In a study that sheds new light on the body’s wake-sleep cycle, Tulane University researchers have found dim light at night can compromise the effectiveness of the breast cancer drug tamoxifen, while sleeping in total darkness can enhance its impact.
The study, published in the journal Cancer Research, found that exposure to light at night shuts down production of the hormone melatonin, rendering breast cancer completely resistant to tamoxifen.
The findings, based on studies involving mice implanted with human breast cancer cells, are the first to show that melatonin is vital to the success of tamoxifen in treating breast cancer.
"In the first phase of the study, we kept animals in a daily light/dark cycle of 12 hours of light followed by 12 hours of total darkness [melatonin is elevated during the dark phase] for several weeks," Steven Hill who helped conduct the study.
"In the second study, we exposed them to the same daily light/dark cycle; however, during the 12 hour dark phase, animals were exposed to extremely dim light at night [melatonin levels are suppressed], roughly equivalent to faint light coming under a door."
Melatonin by itself delayed the formation of tumors and significantly slowed their growth but tamoxifen caused a dramatic regression of tumors in animals with either high nighttime levels of melatonin during complete darkness or those receiving melatonin supplements during dim light at night.

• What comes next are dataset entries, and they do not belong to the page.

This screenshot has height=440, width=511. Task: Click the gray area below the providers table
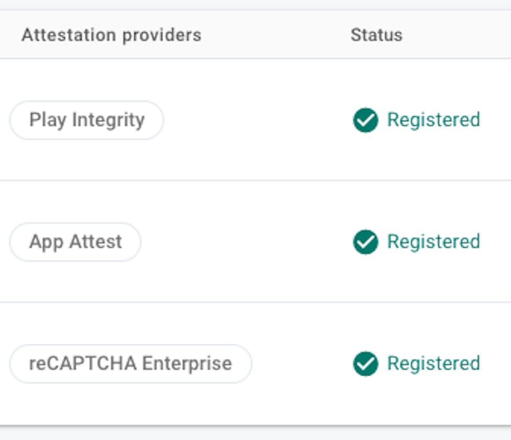256,433
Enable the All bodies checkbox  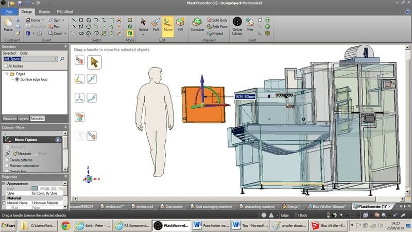(5, 66)
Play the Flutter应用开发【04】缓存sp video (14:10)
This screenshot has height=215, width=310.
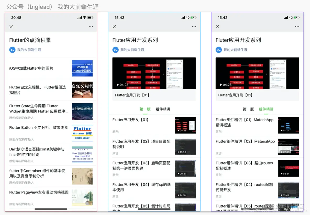185,190
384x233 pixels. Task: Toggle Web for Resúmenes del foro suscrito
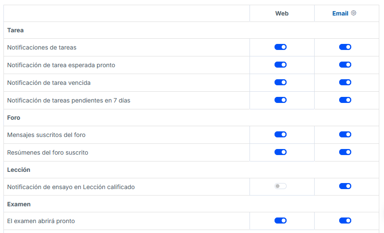(281, 152)
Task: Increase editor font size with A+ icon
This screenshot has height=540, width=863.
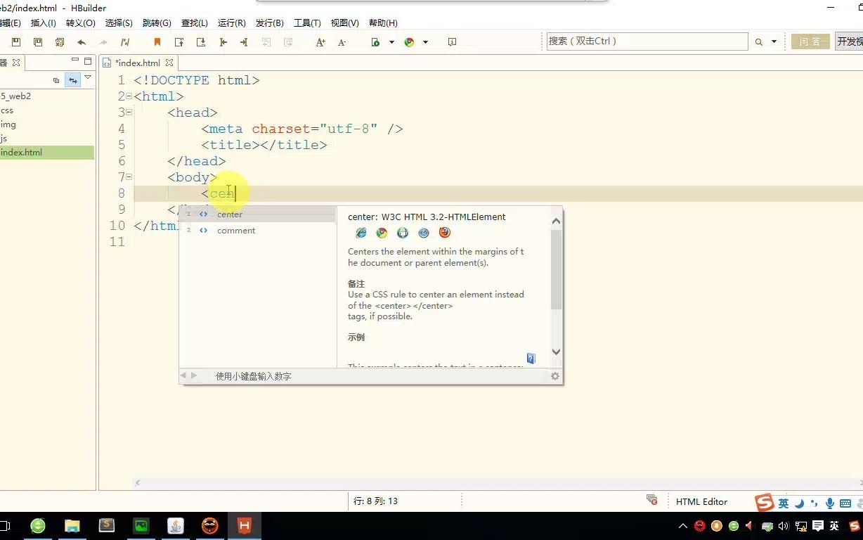Action: click(320, 42)
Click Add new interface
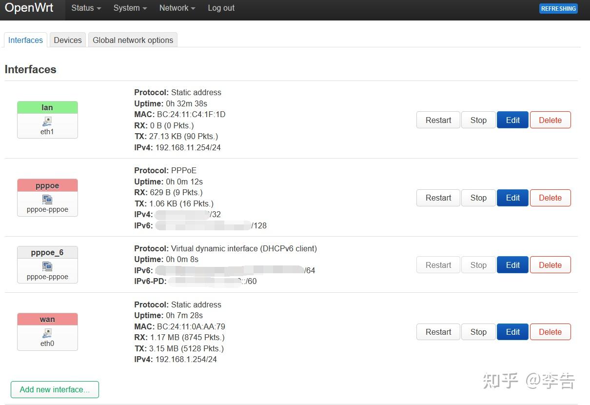 55,389
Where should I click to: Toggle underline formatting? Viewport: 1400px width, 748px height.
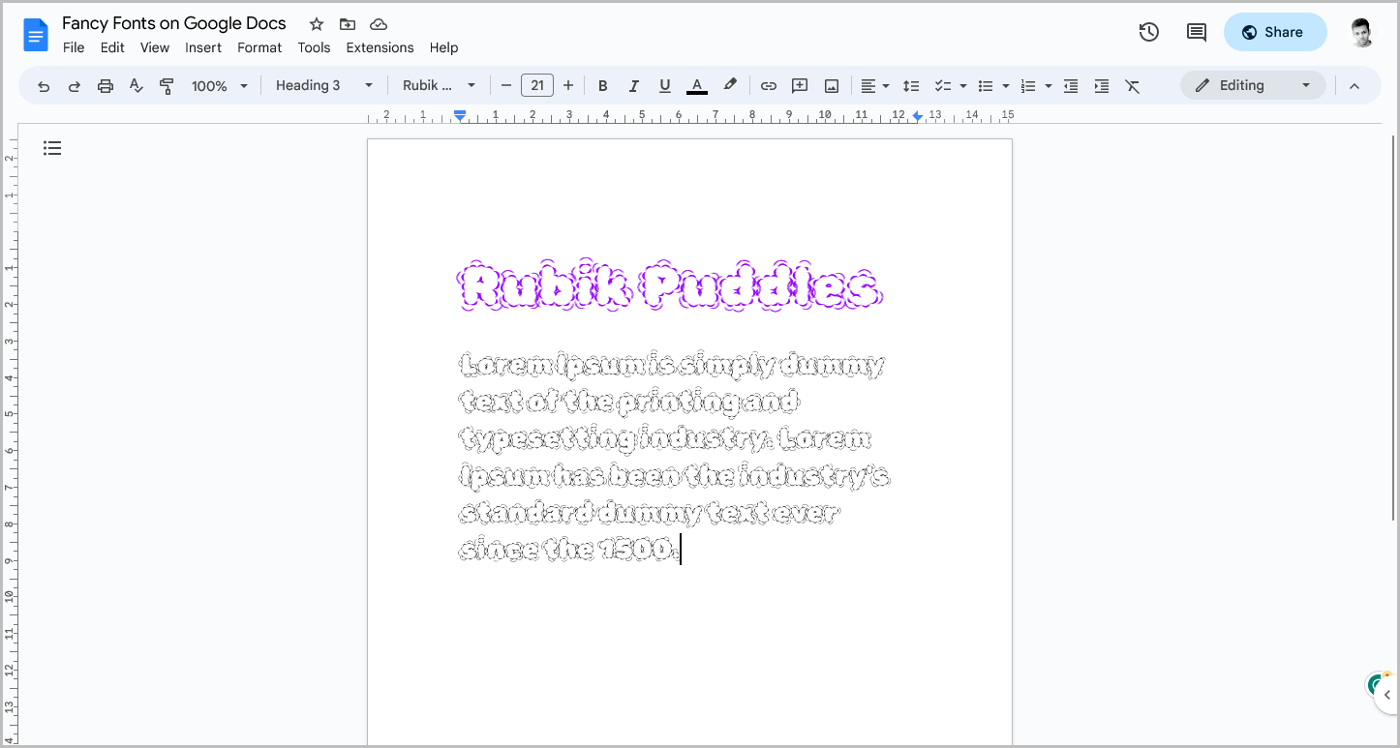tap(665, 85)
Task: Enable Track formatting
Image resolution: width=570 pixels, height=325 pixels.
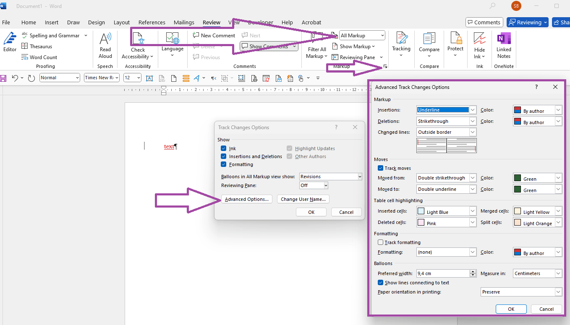Action: (380, 242)
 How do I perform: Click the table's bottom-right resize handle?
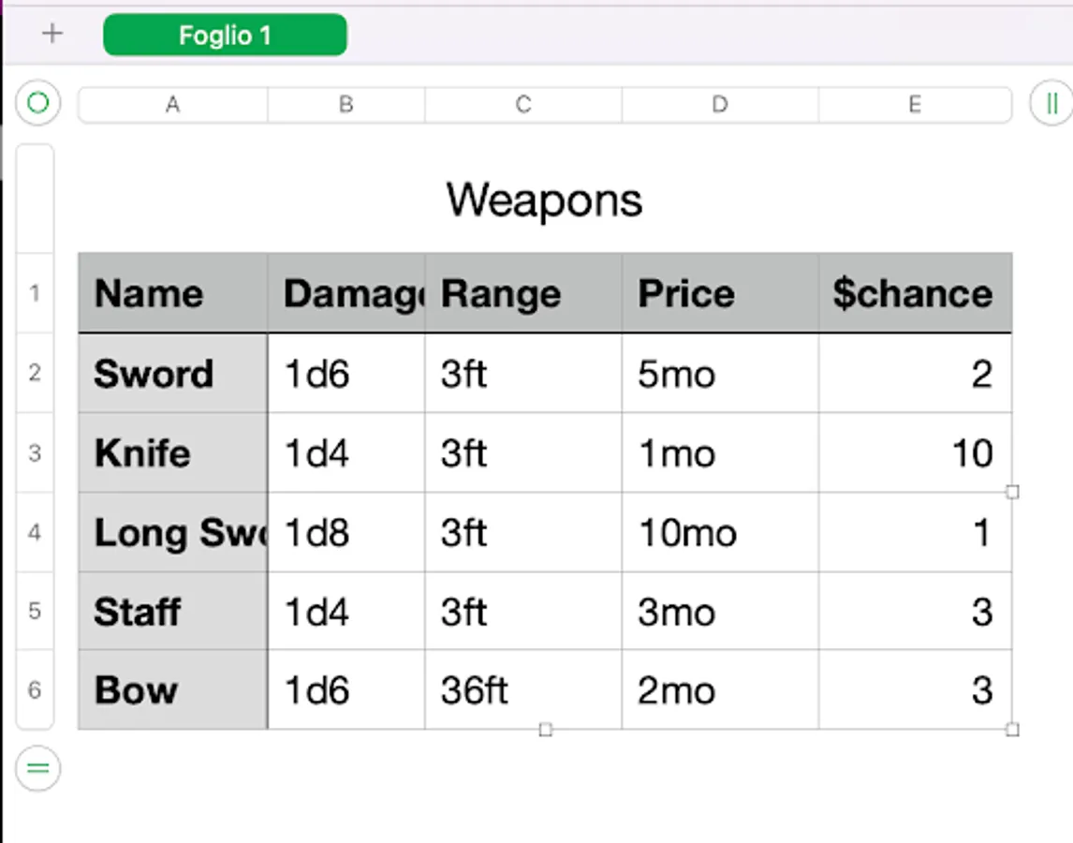point(1012,730)

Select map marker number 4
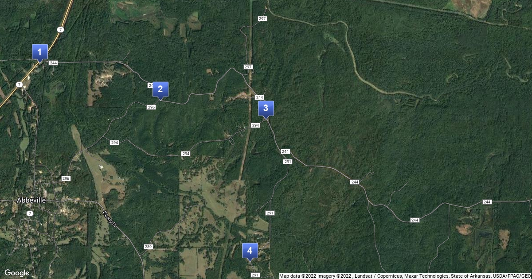250,252
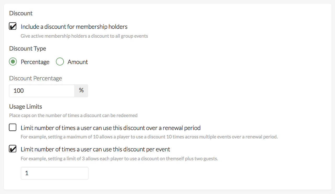
Task: Click the Discount Type heading
Action: pos(27,49)
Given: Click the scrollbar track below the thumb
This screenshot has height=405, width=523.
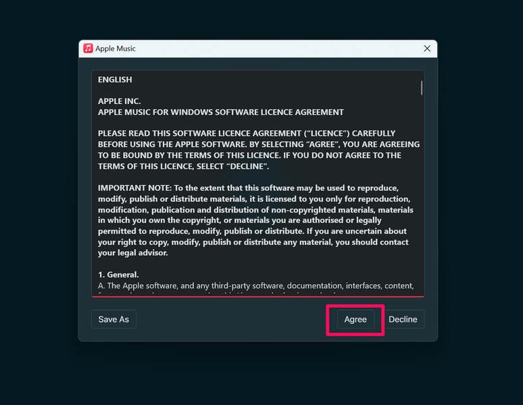Looking at the screenshot, I should [x=422, y=193].
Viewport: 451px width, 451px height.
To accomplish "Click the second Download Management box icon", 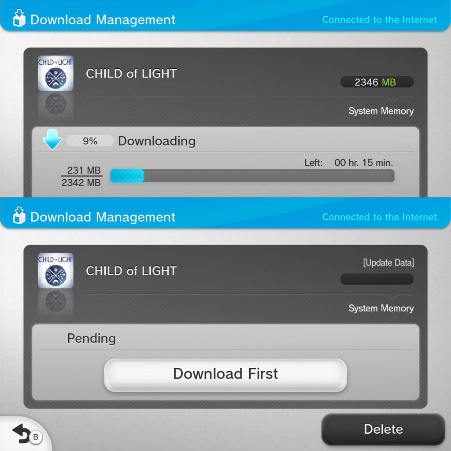I will pyautogui.click(x=19, y=215).
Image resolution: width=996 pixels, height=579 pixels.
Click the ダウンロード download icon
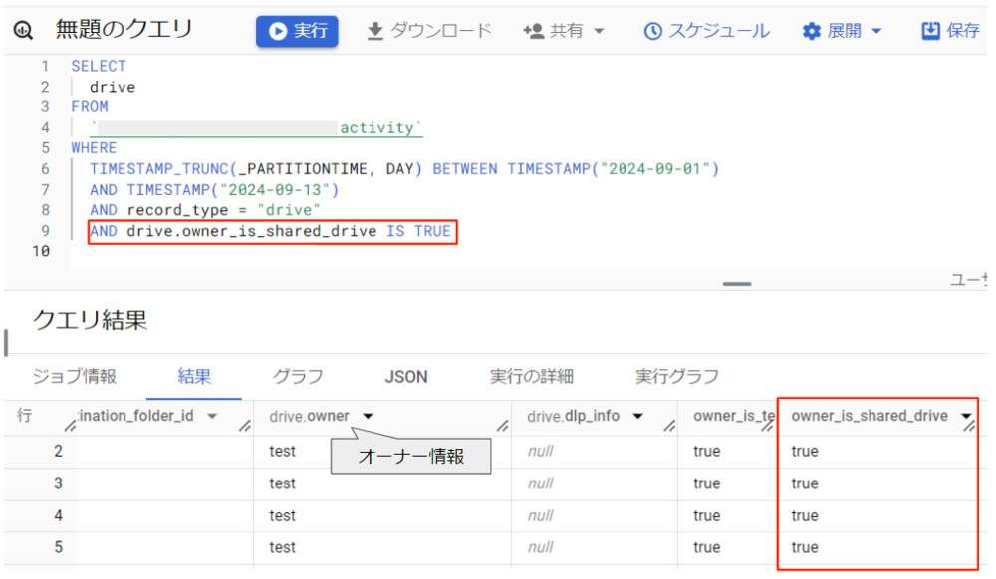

These findings have enormous implications for women being treated with tamoxifen who are regularly exposed to light at night due to sleep problems, working night shifts, or exposed to light from computer and TV screens.
"High melatonin levels at night put breast cancer cells to 'sleep' by turning off key growth mechanisms. These cells are vulnerable to tamoxifen. But when the lights are on and melatonin is suppressed, breast cancer cells 'wake up' and ignore tamoxifen," said co-researcher David Blask.